Clearly the work of teachers and parents is to help students become better thinkers, problem solvers, and communicators. We want students to become more creative and critical in their thinking. It is challenging work. How do you support students in becoming true inquirers who are curious, interested, and capable of asking probing questions? How do we support students as they engage with their own thinking? How do we help students develop resilience?
Below is a “story” that I’ve held onto for years. I remember hearing this story when my own children were young boys. I found a source of the story online as a letter to the editor to the New York Times.
The following letter to the editor appeared in the New York Times on January 18, 1988
‘Izzy, Did You Ask a Good Question Today?’
Isidor I. Rabi, the Nobel laureate in physics who died Jan. 11 (1988), was once asked, ”Why did you become a scientist, rather than a doctor or lawyer or businessman, like the other immigrant kids in your neighborhood?”
His answer has served as an inspiration for me as an educator, as a credo for my son during his schooling and should be framed on the walls of all the pedagogues, power brokers and politicians who purport to run our society.
The question was posed to Dr. Rabi by his friend and mine, Arthur Sackler, himself a multitalented genius, who, sadly, also passed away recently. Dr. Rabi’s answer, as reported by Dr. Sackler, was profound: ”My mother made me a scientist without ever intending it. Every other Jewish mother in Brooklyn would ask her child after school: ‘So? Did you learn anything today?’ But not my mother. She always asked me a different question. ‘Izzy,’ she would say, ‘did you ask a good question today?’ That difference – asking good questions -made me become a scientist!”
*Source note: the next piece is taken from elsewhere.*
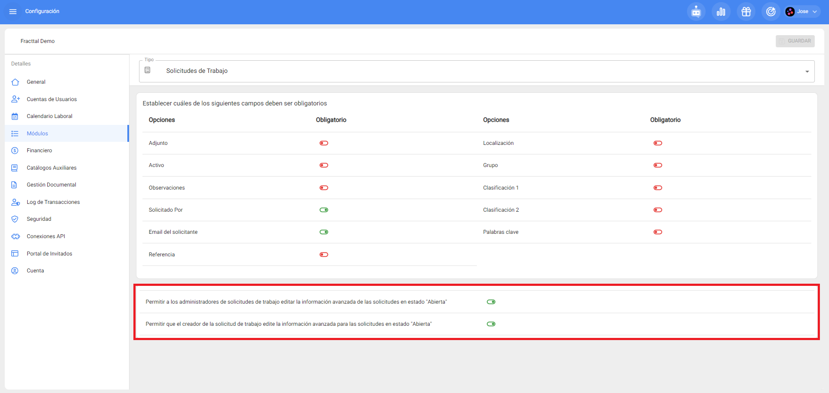Disable the Solicitado Por required toggle
Image resolution: width=829 pixels, height=393 pixels.
point(324,210)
I attended a workshop last year entitled “Eight Key Principles of Effective Teaching”. The workshop was conducted by Lance King (www.taolearn.com). We spent much time talking about the explicit teaching of effective learning skills – both cognitive and affective.
Cognitive skills that are active information processing and retrieval strategies such as:
- organizing information
- asking good questions
- taking good classroom notes
- using memory techniques
- goal setting
- time management
and Affective Skills that support students in gaining control over their mood, motivation, and attitude such as:
- persistence and perseverance
- focus and concentration, overcoming distractions
- reducing anxiety
- delaying gratification
- managing impulsiveness
- developing resilience
The cognitive skills noted above around information processing and retrieval is something that teachers and parents can focus upon with relative ease. These occur often within a school setting. These cognitive skills are teachable!
The Affective Skills are much harder to address. In fact, they are weakly addressed in a specific or targeted manner, if at all, in a school setting. However, we all recognize the absolute importance of helping students learn to persevere, to overcome challenges, to manage impulsiveness, and to become self-motivated.
Supporting students as they explore their strengths and areas for growth is essential. Students must become self-aware. Teachers and parents can and should help students reflect and consider their personal attributes. I cannot think of a more important affective skill then teaching resilience. All students must figure out how to bounce back from “failure”. Resilience and perseverance are critical.
If our goal is to support students in becoming self-regulated and self-motivated learners, then we must help lay the groundwork of skills. Within the IB program The Approaches to Learning Skills (ATL Skills) and the Learner Profile must continue to be focused upon.
How are you teaching resilience today? How are we addressing the affective skills necessary for success? How do we teach thinking and questioning? How do we know that students are learning these skills?